Perhaps the most amazing aspect of the Connected global economy—and one you repeatedly point out—is the way money washes around the world in unpredictable and unexpected ways. Did you see the piece in the New York Times last week about Irish investors buying Manhattan condos? Today, a Wharton-educated, corn-syrup-fed American yuppie can easily be outbid for a one-bedroom condominium in Hell’s Kitchen by a resident of what had been, until recently, one of the poorest countries in Europe, an object of charity and pity.
Of course, this has much to do with the relative weakness of the dollar, which is itself a partial byproduct of the imbalances that have arisen in this connected economy. For Americans who are invested in our nation being a hyperpower, there’s nothing more humbling than going to London and realizing just how little you can buy with the pathetic dollars in your pocket—and just how much all those resource-rich Russians and Middle Easterners can buy with their currencies.
These types of scenarios—and much of the rhetoric surrounding globalization—tend to paint the process as a zero-sum game, in which there is one loser for every winner. This frustrates a (somewhat) committed and enthusiastic globalist like me. And it must really annoy a much more committed and enthusiastic globalist like you. After all, the losses for Americans are so easy to tally—factories closed, jobs lost, pensions terminated. But the gains are more difficult to detect, in part because they’re embedded in our supply chains, our manufacturing processes, and our consumer culture. Every time one of my kids has a birthday party, the basement is stuffed with an embarrassment of toys, games, kits, instruments, doodads, and gadgets—or, as I like to refer to it, “plastic from China.” In America, we now regard cheap toys and clothes and electronics as something akin to a birthright. But we don’t—at least most of us don’t—wake up every morning and think of these things as gains from globalization.

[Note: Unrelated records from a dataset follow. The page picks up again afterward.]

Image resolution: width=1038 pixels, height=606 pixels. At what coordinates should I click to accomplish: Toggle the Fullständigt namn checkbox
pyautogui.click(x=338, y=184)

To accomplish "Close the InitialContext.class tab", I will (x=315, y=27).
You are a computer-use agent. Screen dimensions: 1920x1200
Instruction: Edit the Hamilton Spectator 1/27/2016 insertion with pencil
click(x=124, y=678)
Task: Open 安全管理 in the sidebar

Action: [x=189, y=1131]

In your post, you referred to the coexistence in China of state-of-the-art manufacturing plants and hundreds of millions of people subsisting in primitive conditions as one of the ironies of globalization. For the naive American who travels abroad, I think that combination—that coexistence of the relentlessly upscale and the thoroughly modern on the one hand, and the utterly destitute and seemingly premodern on the other—isn’t just ironic—it’s jarring and distressing. When I traveled to South Africa last fall, I was shocked at the short geographical and massive social distance that separated the gleaming malls of Sandton from the shacks of Soweto (and at the even smaller geographic distance separating the gleaming malls of Soweto and the shacks of Soweto). Friends and colleagues who have traveled to India return with tales of fancy hotels filled with beggars. To me, the juxtaposition of the quite rich and exceedingly poor is less troubling than the equanimity with which so many of our counterparts—journalists , political officials, businesspeople—seem to accept this juxtaposition, the degree to which it does not seem to be a source of discomfort.
Here in the United States, we spend a lot of time—and justly so—talking about the growing inequalities in our economy. I notice plenty in my commute, which takes me through Greenwich, Conn., and the South Bronx. But really, it’s nothing compared with the global inequalities that exist. I think that as a result of the growing connectedness you describe, even those of us who don’t possess passports are increasingly aware of the coexistence of extreme wealth and extreme poverty, and feel implicated in it. Intuitively, I know that our engagement in trade is the key to the alleviation of the plight of the global poor. But as capital relentlessly continues to seek out cheap labor, there are times when it’s hard not to think that some measure of our wealth and comfort comes at the expense of China’s workers. Am I just a soft-hearted liberal with an insufficient appreciation for the wonderful workings of global capital?
I’ll leave you with a quibble. In talking about the reaction to globalization, you noted that one of your conclusions is that people have to take an active role in responding to the forces affecting them: “What I found again and again is that government, your boss, and your union won’t necessarily manage that transition for you.” As I read that, the New Deal and Great Society lobes of my brain flashed out a strong signal. Government may not be able to manage the wrenching move of America’s manufacturing capacity to China and elsewhere, but it can do plenty to ensure that the transition is less painful—and to ensure that Americans continue to embrace globalization. The way in which the forces of globalization are wreaking havoc on American-style welfare capitalism calls for more of a safety net, not less; more health insurance, not less; a stronger Social Security system, not a weaker one. Your last book, Neoconomy, described in fine detail the ways in which the current administration committed itself to policies that have weakened the safety net. Not coincidentally, those same policies, I believe, have had the effect of weakening political support for free trade and globalization. I think advocates of globalization do their cause a disservice by not speaking more forcefully about how we can better insulate ourselves from the shocks of globalization.